The chairman of the UK’s Allied Newspapers and Amalgamated Press (which owned the London Daily Telegraph), Lord Camrose, however, then lent Mr. Nast $1 million—and provided him with $300,000 in additional working capital—in exchange for the right to secretly purchase the Conde’ Nast magazines. And, according to The Man Who Was Vogue by Caroline Seebohn, “within the Conde’ Nast Office,” the British owner “Camrose was given the code name, BARROW, to maintain secrecy,” about who now actually owned “Conde’ Nast’s magazines” after 1934. The Camrose family’s Allied Newspapers and Amalgamated Press owned Vogue until Allied Newspapers and Amalgamated Press, itself, was purchased by UK media baron Cecil King’s Daily Mirror group in 1958.

Nast had shut down his original Vanity Fair magazine by the late 1930s. But in 1939, Nast launched Glamour magazine, three years before his death. When Nast died in 1942, Vogue’s circulation was around 220,000.
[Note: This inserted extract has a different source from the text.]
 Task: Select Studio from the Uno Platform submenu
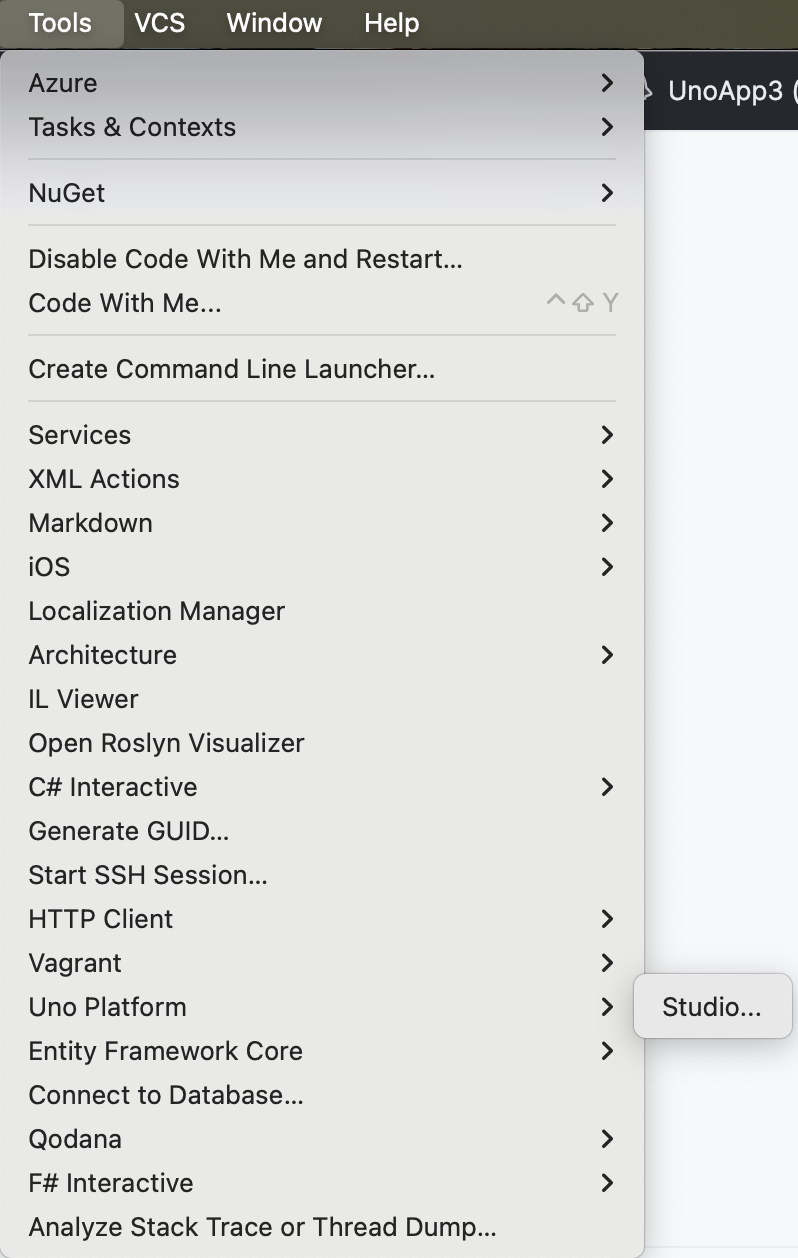click(x=712, y=1007)
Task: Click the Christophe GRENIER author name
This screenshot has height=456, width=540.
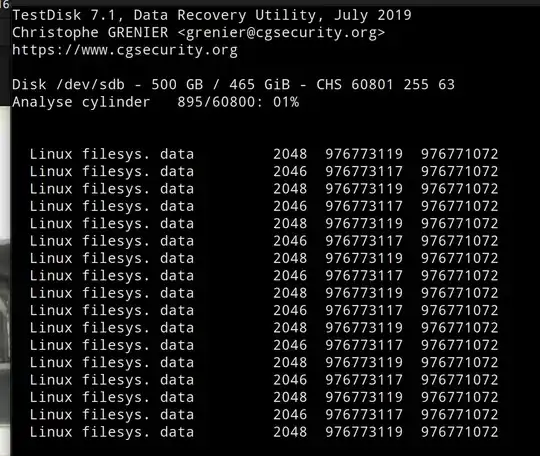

After divorcing his super-rich first wife in 1925, Nast apparently had used his power in the fashion magazine world to provide himself with a pool of women companions, as well as with a pool of surplus spending money. As The Man Who Was Vogue book revealed in 1982:

“Some were actresses, some were models, some were debutantes. Most had some connection with his magazines, which provided an…ever refillable pool. Some were hired for temporary assignment, others were brought in by Nast himself. He was in the habit of meeting some pretty thing at a party in New York or Newport and inviting her to work for Vogue. A resigned [Vogue Editor] Edna Chase then had to find these charming amateurs jobs for the duration of the employer’s infatuation.”

The same book also described how Nast operated in relationship to women inside the Vogue office:

“The office itself was in effect both an escort service and a feudal village…Any unmarried woman drifting down the corridor was fair game…The staff disseminated endless stories that the new model on the cover of Vogue was one of Mr. Nast’s latest imports; that Mr. Nast made sorties to Grand Central Station and asked the prettiest girls arriving in New York if they wanted jobs on Vogue; that he had a separate apartment near the office where he spent romantic afternoons…”
(end of part 2)

(Downtown 11/18/92)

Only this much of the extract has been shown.